Esta búsqueda interminable de una reforma constitucional es, en esencia, una huida hacia adelante, un intento desesperado por evitar enfrentar la realidad de nuestros errores y fracasos. Es más fácil culpar a la Constitución de 1999 de todos nuestros males que asumir la responsabilidad y trabajar por un cambio genuino y sostenido.
¿Queremos una Venezuela diferente? Entonces dejemos de lado esta charada de reformas constitucionales y centrémonos en lo que realmente importa: fortalecer nuestras instituciones, luchar contra la corrupción, y realmente darle poder a la ciudadanía. Sólo así podremos construir un país donde la justicia y la equidad no sean meros conceptos abstractos, sino realidades tangibles.
La inutilidad de la reforma constitucional en Venezuela (un ejercicio de oportunismo ramplón, uno más) no es sólo una cuestión de ineficacia, sino también de distracción y engaño.

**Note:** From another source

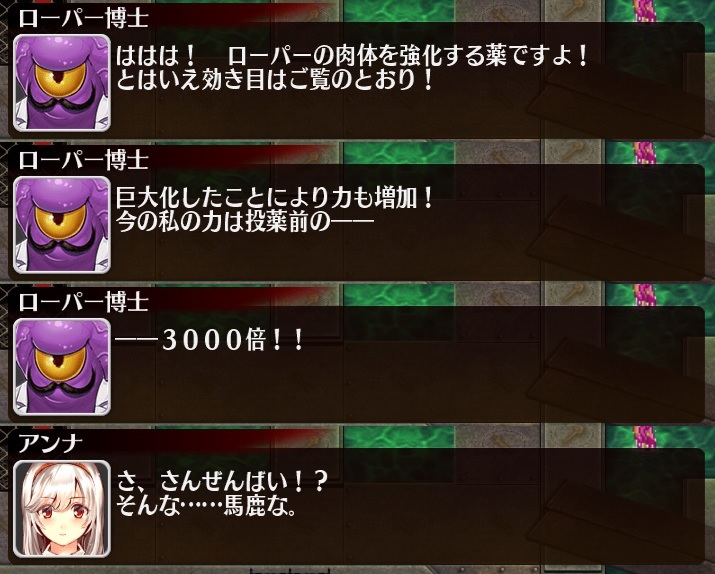Click the line "ローパーの肉体を強化する薬ですよ！"

point(407,57)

Un disfraz en un show con pésimo guión. Es hora de dejar de perseguir espejismos y caminar el arduo camino hacia la verdadera transformación.
Ah, dilema shakespeariano: ¿somos democráticos y constitucionalistas, o seguimos en esta historia perpetua de andar haciendo o reformando la constitución cada vez que al poderoso de turno se le pinte la gana?

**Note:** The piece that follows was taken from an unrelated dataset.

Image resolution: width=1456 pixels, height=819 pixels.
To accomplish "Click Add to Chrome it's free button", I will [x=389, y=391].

Cuando un país enfrenta una crisis profunda, como es el caso de Venezuela, es fundamental que cualquier reforma constitucional sea abordada con sensibilidad y responsabilidad. Juguetear con las emociones de un pueblo que ya ha sufrido mucho puede ser muy peligroso y contraproducente.
Es importante que las voces de todos los ciudadanos sean escuchadas y que cualquier decisión que afecte al país se tome considerando el bienestar del pueblo en primer lugar. La transparencia, la participación ciudadana y el respeto por los derechos humanos son esenciales en cualquier proceso de reforma. Y lo primero,entonces, es preguntarle al pueblo, al soberano, si quiere una reforma constitucional. Un poquito de sensatez, por favor.
En democracia, el pueblo es el soberano, y el soberano decide. ¿O de veras vamos a aceptar que todo lo decida un señor en una madrugada garabateando resultados truchos sobre una servilleta de papel?